Еще одно свидетельство, на этот раз ветерана СП-3:

„Когда нет срочной работы, собираемся в кают компании. Начальник станции А. Трешников, пилот А. Бабенко, доктор В. Волович и гидролог А. Дмитриев „рубятся“ в домино. Аэролог В. Канаки и кинооператор Е. Яцун раздумывают над шахматной доской – они участвуют в радиоматче против шахматистов станции СП-4 и „Ленинграда“, который совершает плавание где то в южном полушарии. Геофизик А. Змагинский и аэролог И. Цигельницкий готовят очередной номер стенгазеты. Отсутствуют только радисты К. Курко и Л. Розбаш. Они пытаются установить связь с радиолюбителями. Позывные СП-3 известны многим радиолюбителям, работающим на коротких волнах. Стоит полярная ночь. На горизонте вырисовываются причудливые силуэты торосов. Радио доносит дорогой и знакомый бой кремлевских курантов… Через несколько секунд над ледяными просторами разносятся величавые звуки Гимна Советского Союза“. Иными словами, райский уголок. Но закрытый для туристов.

А ведь туристы облюбовали Арктику давно. В 1871 году на судне компании „Гаммерфест“ на Шпицберген прибыли пассажиры, которыми двигало только любопытство. Туристы – норвежцы, немцы и англичане – посещали Шпицберген в 1890, 1894 и 1896 годах. Путешествия происходили в летний сезон. Выражение „полярный круиз“ впервые появилось в проспекте журнала „Ревю женераль де сьянс“, в котором пассажирам специально зафрахтованного лайнера яхты „Иль де Франс“ водоизмещением 3487 тонн предлагается „охота на китов, диких оленей, голубого песца, тюленей, гагу, арктических птиц“. 214 пассажиров, 7 ванных комнат на борту.

Но на следующий год Северный Ледовитый океан, по видимому разгневанный сим праздным любопытством, высылает свои льды далеко к югу, и туристские суда в районе острова Медвежьего вынуждены повернуть обратно. Такая же неудача постигла в 1910 году лайнер „Блюхер“ фирмы „Гамбург Америка“.

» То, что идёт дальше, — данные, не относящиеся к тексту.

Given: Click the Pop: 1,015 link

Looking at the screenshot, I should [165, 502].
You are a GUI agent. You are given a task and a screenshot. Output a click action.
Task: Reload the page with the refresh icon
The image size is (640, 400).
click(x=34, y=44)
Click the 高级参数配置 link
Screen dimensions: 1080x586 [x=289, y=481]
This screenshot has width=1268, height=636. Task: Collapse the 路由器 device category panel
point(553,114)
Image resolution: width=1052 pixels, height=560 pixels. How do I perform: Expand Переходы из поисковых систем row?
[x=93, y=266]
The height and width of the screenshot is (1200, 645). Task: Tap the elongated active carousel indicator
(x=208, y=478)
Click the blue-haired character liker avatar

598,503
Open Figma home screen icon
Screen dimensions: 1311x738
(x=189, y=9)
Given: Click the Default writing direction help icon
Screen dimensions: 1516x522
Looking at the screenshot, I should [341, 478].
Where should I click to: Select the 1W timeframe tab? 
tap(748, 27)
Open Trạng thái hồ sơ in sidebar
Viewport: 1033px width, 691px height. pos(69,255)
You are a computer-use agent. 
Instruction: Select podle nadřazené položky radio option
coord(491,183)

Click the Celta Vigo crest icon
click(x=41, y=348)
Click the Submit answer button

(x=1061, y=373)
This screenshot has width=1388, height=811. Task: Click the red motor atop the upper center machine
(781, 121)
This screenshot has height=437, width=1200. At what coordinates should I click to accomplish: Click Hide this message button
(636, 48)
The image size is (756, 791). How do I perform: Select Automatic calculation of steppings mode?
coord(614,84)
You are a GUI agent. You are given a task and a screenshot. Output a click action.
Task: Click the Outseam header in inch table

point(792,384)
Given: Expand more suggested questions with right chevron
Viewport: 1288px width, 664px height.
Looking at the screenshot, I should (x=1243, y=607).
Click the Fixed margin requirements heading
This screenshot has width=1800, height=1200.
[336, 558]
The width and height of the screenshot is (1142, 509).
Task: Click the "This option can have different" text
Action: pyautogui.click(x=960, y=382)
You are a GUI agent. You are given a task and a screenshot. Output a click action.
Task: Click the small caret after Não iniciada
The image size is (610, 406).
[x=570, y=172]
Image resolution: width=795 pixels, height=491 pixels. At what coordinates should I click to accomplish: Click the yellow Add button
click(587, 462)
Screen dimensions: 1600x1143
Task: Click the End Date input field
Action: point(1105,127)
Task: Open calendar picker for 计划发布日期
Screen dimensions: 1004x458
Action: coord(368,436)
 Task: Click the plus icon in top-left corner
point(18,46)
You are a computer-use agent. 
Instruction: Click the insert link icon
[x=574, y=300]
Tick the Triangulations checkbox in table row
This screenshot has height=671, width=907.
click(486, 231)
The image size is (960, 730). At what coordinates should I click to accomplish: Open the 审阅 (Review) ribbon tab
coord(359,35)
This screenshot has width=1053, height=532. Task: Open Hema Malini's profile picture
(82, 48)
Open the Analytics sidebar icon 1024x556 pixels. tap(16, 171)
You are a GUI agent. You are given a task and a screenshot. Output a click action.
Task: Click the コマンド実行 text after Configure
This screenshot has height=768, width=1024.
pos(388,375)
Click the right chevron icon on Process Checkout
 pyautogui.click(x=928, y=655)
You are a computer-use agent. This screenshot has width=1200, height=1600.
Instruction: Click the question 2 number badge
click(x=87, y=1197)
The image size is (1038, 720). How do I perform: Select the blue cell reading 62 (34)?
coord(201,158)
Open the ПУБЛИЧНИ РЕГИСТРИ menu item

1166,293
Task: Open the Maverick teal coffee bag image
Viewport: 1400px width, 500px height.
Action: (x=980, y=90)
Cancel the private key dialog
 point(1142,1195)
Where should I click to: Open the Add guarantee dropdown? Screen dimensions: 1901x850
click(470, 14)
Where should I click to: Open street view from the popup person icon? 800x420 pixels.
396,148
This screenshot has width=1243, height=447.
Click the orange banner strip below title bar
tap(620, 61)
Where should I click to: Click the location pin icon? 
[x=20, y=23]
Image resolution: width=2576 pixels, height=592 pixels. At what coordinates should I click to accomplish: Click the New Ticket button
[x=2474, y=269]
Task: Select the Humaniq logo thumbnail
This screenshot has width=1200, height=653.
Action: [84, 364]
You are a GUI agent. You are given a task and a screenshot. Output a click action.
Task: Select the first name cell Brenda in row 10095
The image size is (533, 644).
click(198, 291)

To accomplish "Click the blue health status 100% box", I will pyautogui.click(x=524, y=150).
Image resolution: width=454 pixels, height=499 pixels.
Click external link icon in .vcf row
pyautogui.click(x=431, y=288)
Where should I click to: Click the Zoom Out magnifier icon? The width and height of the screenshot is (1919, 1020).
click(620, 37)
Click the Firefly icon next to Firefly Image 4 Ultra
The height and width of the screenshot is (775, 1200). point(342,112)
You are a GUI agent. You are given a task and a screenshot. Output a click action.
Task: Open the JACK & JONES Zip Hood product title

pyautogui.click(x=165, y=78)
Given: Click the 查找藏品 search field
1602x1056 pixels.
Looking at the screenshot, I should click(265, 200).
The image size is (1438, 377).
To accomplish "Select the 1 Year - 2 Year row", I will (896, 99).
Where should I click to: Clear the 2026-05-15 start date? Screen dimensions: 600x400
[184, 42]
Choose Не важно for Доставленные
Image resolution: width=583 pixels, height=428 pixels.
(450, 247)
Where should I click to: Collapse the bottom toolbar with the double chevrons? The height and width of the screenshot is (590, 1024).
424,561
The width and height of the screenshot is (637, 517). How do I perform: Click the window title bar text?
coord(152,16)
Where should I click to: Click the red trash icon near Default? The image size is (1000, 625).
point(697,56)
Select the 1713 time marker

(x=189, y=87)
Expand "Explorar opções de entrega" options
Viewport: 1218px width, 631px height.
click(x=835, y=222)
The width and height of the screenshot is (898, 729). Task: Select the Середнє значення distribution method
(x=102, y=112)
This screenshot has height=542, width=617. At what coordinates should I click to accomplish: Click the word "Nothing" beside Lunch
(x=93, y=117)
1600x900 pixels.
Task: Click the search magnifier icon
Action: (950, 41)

Прошли годы. Корабли стали крупнее и быстроходнее, налажено распространение информации о погоде, лайнеры отплывают в край полуночного солнца без особых опасений. В 1936 году на борту „Лафайетта“ путешествует пятьсот туристов. Маршрут удлинен: Фарерские острова, Исландия, остров Ян Майен, Лафонтенские острова, Скьаргард. Путешествие к мысу Нордкап и на Шпицберген стало в то время модным, и каждый сноб считал своим долгом совершить его. Но чартерные рейсы самолетов к „антиподам“ в Новый Свет нанесли смертельный удар полярному туризму. Может, пора поставить точку и завершить рассказ о Великом часе полярных морей северного полушария? Нет, нам кажется, что последний эпизод относится к 1958 году.